Demokraten wählten bisherigen Finanzminister zum Premier

Von Daniel Kestenholz, Bangkok *

Japans bisheriger Finanzminister Naoto Kan ist zum neuen Ministerpräsidenten des Landes gewählt worden. Der 63-Jährige wurde am Freitag (4. Juni) von der Demokratischen Partei (DPJ) zum Vorsitzenden bestimmt, deren Abgeordnete ihn dann in beiden Häusern des Parlaments zum Regierungschef wählten. Vorpremier Yukio Hatoyama war am Mittwoch (2. Juni) zurückgetreten.

Dem neuen Premier Kan verbleiben noch über drei Jahre im Amt. Die Statistik spricht gegen ihn. Von Japans letzten zwanzig Regierungschefs hielt sich mit dem charismatischen Junichiro Koizumi nur ein einziger länger als drei Jahre im Politkarussell.

»Als erstes müssen wir das Vertrauen der Wähler zurückgewinnen«, sagte Kan am Freitag 4. Juni). In gut einem Monat stehen wichtige Oberhauswahlen an.

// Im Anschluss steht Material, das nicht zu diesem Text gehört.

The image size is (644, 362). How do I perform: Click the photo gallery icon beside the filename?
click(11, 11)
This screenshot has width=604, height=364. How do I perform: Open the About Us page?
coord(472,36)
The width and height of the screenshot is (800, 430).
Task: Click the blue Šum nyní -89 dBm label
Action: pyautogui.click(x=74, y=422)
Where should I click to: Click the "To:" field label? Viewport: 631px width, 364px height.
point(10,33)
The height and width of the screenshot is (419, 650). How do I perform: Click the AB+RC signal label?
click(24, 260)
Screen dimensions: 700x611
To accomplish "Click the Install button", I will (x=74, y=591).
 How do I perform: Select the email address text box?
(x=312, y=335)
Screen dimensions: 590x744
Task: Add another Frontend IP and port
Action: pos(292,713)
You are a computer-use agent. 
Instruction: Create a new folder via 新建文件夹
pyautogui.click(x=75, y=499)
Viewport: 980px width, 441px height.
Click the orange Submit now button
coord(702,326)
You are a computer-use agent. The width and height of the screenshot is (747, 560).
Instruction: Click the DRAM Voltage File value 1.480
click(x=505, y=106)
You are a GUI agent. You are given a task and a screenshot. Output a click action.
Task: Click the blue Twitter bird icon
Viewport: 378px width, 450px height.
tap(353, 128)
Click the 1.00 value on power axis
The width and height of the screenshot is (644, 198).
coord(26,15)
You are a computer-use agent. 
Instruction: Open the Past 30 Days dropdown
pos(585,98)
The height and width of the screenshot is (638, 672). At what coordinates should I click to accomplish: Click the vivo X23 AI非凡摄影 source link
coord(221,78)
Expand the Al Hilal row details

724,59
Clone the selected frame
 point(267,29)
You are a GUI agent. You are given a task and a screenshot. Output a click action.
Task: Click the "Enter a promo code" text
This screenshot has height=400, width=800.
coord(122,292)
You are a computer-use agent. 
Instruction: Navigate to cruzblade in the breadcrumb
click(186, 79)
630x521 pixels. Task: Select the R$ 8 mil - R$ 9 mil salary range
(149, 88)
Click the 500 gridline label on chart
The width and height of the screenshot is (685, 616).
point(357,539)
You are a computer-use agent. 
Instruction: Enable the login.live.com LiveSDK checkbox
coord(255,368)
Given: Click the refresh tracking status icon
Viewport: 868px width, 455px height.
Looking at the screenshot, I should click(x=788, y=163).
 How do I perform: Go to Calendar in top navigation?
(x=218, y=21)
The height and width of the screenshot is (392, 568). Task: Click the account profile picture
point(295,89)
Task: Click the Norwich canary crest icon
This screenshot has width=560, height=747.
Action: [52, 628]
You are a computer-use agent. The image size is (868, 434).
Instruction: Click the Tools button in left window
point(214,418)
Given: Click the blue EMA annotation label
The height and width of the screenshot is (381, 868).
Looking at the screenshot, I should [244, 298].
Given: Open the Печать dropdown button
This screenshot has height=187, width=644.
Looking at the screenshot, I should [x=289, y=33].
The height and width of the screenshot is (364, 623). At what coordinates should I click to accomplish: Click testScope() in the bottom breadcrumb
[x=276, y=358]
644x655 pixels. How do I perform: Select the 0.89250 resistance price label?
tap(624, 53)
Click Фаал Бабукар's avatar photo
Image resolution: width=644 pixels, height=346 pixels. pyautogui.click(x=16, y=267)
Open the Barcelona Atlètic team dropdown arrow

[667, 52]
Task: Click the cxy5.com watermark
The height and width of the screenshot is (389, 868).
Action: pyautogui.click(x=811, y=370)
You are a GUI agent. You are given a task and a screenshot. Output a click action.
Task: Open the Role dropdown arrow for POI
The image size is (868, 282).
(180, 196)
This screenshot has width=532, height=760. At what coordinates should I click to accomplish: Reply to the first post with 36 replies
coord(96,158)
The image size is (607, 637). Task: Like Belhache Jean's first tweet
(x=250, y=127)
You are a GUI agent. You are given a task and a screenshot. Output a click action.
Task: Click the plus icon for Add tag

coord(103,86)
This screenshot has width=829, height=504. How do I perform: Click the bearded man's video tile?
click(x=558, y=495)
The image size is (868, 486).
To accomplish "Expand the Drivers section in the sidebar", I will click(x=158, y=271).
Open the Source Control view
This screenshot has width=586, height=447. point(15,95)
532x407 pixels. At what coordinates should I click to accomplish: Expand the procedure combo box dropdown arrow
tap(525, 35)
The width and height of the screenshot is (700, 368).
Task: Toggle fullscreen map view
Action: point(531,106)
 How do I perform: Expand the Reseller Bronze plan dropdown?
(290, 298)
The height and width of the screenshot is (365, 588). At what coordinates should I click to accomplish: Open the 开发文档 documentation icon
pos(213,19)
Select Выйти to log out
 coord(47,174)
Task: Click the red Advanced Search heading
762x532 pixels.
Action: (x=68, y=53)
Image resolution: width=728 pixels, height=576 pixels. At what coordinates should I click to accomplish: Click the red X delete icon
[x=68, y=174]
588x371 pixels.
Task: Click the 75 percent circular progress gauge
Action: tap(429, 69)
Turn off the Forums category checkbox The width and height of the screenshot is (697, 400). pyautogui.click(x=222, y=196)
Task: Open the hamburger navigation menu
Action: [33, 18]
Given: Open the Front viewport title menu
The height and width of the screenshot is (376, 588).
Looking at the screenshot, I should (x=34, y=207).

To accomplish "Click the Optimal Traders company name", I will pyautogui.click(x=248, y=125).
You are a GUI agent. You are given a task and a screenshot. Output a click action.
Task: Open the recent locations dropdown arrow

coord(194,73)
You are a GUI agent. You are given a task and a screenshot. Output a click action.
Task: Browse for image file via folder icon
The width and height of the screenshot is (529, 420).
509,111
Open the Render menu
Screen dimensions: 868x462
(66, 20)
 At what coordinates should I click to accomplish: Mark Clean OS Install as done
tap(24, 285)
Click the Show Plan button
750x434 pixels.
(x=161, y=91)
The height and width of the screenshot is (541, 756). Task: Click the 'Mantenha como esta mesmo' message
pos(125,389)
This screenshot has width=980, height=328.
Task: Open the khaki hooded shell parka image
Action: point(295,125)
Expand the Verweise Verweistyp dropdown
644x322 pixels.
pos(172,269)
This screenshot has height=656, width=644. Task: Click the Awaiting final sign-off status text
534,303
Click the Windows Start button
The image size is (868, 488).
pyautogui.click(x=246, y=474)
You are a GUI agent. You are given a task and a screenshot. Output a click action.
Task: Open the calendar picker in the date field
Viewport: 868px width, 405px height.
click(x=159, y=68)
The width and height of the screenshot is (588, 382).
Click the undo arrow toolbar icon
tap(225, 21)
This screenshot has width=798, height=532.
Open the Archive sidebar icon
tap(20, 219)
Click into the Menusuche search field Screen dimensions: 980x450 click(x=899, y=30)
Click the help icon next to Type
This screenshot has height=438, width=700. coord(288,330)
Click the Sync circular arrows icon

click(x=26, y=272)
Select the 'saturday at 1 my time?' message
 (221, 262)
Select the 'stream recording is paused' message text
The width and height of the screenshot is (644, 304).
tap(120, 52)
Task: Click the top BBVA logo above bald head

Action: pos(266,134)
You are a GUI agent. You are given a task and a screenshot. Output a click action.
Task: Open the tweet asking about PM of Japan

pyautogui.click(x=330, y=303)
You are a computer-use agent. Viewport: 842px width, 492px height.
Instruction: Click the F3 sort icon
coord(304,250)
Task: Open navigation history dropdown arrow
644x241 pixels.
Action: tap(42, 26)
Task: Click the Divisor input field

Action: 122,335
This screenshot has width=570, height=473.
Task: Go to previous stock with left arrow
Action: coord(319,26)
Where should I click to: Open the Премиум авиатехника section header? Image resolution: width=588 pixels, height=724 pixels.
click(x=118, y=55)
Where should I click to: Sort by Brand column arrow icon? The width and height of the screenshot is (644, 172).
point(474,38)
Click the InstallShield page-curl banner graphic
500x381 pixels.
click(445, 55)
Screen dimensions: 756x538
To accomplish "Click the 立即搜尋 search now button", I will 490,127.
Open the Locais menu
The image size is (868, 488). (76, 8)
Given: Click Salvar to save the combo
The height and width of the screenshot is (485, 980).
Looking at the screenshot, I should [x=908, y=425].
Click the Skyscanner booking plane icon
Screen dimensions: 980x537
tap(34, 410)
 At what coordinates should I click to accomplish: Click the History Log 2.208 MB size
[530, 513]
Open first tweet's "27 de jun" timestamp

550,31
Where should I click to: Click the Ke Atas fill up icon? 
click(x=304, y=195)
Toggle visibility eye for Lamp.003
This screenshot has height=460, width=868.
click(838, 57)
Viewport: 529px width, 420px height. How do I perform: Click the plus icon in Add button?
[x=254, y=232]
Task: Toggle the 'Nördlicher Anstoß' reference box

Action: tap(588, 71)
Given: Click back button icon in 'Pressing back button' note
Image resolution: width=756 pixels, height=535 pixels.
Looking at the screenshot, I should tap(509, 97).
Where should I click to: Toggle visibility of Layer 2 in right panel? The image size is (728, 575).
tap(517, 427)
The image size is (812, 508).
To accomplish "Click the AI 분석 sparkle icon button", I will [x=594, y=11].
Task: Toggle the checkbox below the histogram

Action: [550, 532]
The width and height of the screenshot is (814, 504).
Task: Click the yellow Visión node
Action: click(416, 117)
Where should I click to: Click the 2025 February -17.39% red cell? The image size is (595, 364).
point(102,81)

Gewöhnlich enden die Flitterwochen japanischer Regierungsführer in Monatsfrist, doch für Kan spricht, dass er nicht wie seine Vorgänger aus wohlhabendem Haus mit reicher politischer Vergangenheit stammt. Er ist kein Sohn, Enkel oder Schwiegersohn berühmter Politiker. Kan arbeitete sich hartnäckig aus einfachem Haus empor, liebäugelte in den 70er Jahren als Bürgerrechtler mit der reformistischen Linken und schuf sich in den 90er Jahren einen Namen mit seinem Kampf gegen Korruption und für die kleinen Leute von der Straße.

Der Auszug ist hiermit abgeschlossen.